Raw records:
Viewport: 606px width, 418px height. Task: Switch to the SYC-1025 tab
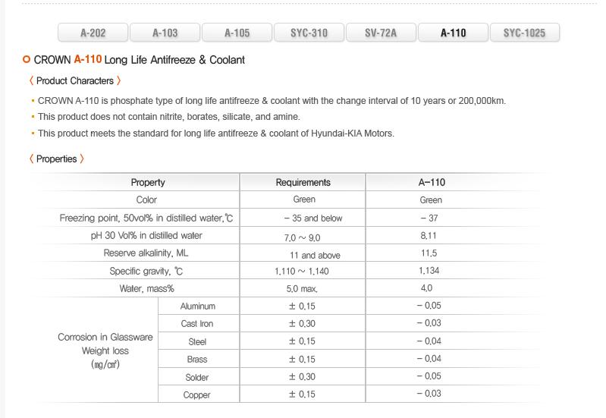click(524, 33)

---

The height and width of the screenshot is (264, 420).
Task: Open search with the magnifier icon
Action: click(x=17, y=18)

...

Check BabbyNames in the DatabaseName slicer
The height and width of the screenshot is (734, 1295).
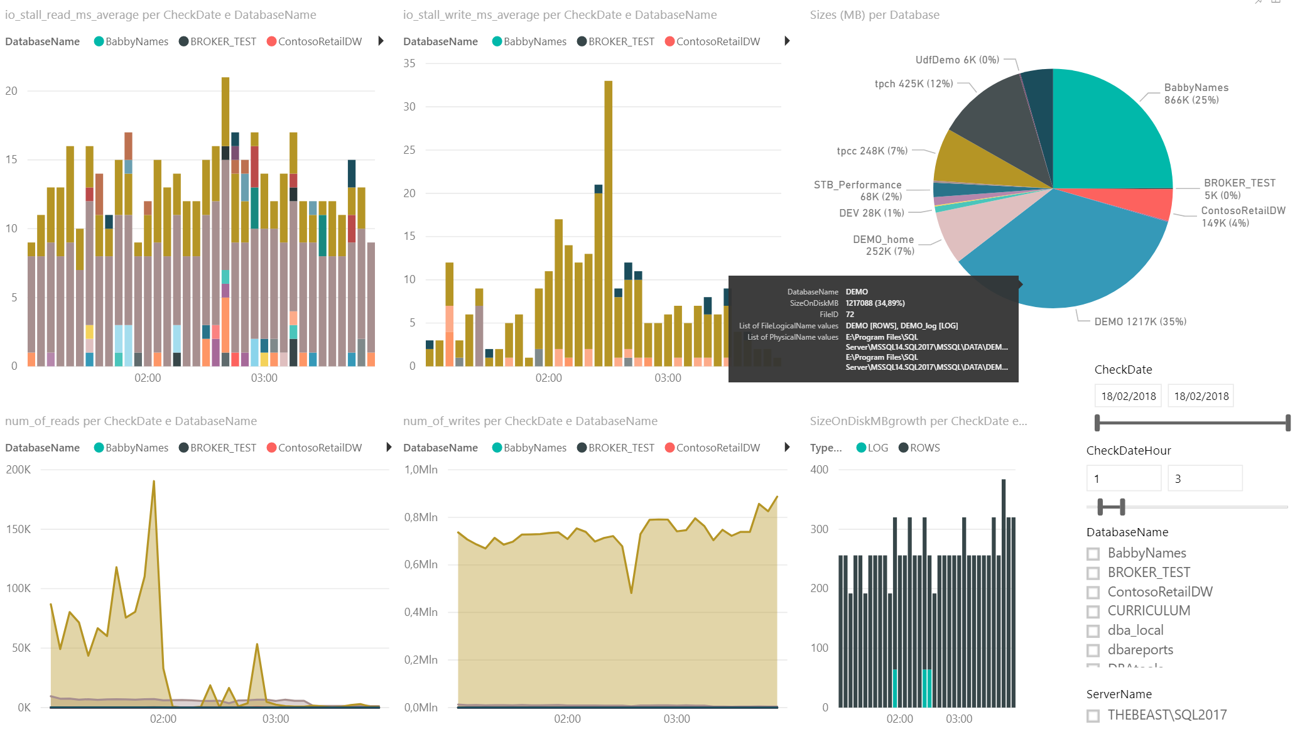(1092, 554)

Written task: Rescale the records starting at the line containing "Viewport: 606px width, 418px" and ending at the line containing "click(524, 33)", reproducing every line in full but leaving out the pictures. Multiply only the click coordinates by 2.3 and round them to whole numbers (halves round up), keeping all other numbers unchanged.

Answer to the problem:
Viewport: 606px width, 418px height. Task: Switch to the SYC-1025 tab
click(1205, 76)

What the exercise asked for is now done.